C'est aussi cohérent par rapport au personnage. Si c'est François Fillon qui fait un meeting en hologramme, ça ne marche pas, c'est décrié et c'est presque un 'bad buzz'. Alors que Mélenchon, qui est dans la maitrise de sa communication, qui aime les journalistes et connaît très bien comment fonctionnent les médias, ça fonctionne.

Enfin, c'est aussi cohérent par rapport à son statut. Il n'est pas leader aujourd'hui, il est dans une stratégie d'outsider, et par définition, l'outsider en marketing c'est celui qui peut tout oser, qui peut être en disruption, en marge, qui peut même choquer.

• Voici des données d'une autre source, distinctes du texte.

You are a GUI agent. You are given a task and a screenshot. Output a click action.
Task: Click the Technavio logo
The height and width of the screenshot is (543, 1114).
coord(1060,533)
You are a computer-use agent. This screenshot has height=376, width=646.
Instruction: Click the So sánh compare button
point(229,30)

"Mélenchon tient l'agenda médiatique"

En faisant ça, Jean-Luc Mélenchon tient l'agenda médiatique. Avant on tenait l'agenda médiatique par des propositions qu'on lançait le lundi et puis les concurrents en débattaient les jours suivants. Là, c'est sur la forme qu'il tient l'agenda médiatique. Il est dans la stratégie du "je suis le premier à le faire". Ça pose en effet la question de l'impact au-delà du buzz et du commentaire du buzz, et de ce qu'il en restera, notamment dans les urnes. Je demande à voir les effets d'adhésions.

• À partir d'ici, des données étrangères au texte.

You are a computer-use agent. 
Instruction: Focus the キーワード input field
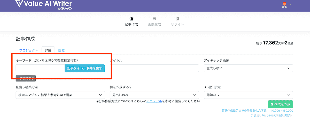point(40,68)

Je travaille dans la publicité et j'ai 35 ans, mais j'aurais conseillé à Mélenchon de faire l'inverse. Je lui aurais conseillé ce que j'appelle le 'retour à la politique charnelle'. La politique charnelle, c'est la politique du toucher, c'est serrer les mains, c'est des regards, c'est l'authenticité. Aujourd'hui on a envie de retrouver de l'authenticité. Et la question que je pose aujourd'hui c'est: 'est-ce que ce type de communication sur du virtuel, ça sert une promesse d'authenticité et de proximité attendue par les Français'? Je ne crois pas. Je pense que l'enjeu aujourd'hui, c'est d'en faire plus que les autres, c'est d'écouter et surtout, c'est d'être sur le sol. C'est le retour au réel.

"Ce n'est pas ce qu'attendent les Français"

J'aurais presque vu, moi, un Emmanuel Macron dans cette posture: un Macron qui est jeune, qui incarne la politique 2.0. Pourtant, il est revenu à des méthodes beaucoup plus à l'ancienne, voire authentiques. Il a fait du porte-à-porte, comme l'avait fait aussi Obama en 2008. C'est beaucoup plus long et ça nécessite beaucoup de moyens humains, mais je pense que c'est beaucoup plus efficace. A l'heure d'Internet et de l'emprise du virtuel sur le monde réel, c'est une vraie valeur ajoutée.

Benoît Hamon est le seul candidat qui a bien compris l'emprise du monde virtuel sur le monde réel. C'est intéressant de voir comment Mélenchon est capable aujourd'hui de faire des meetings en hologramme et dans le même temps, presque dans la même famille, Benoît Hamon est parti sur l'importance du monde réel et le combat contre la 'robotisation' du monde".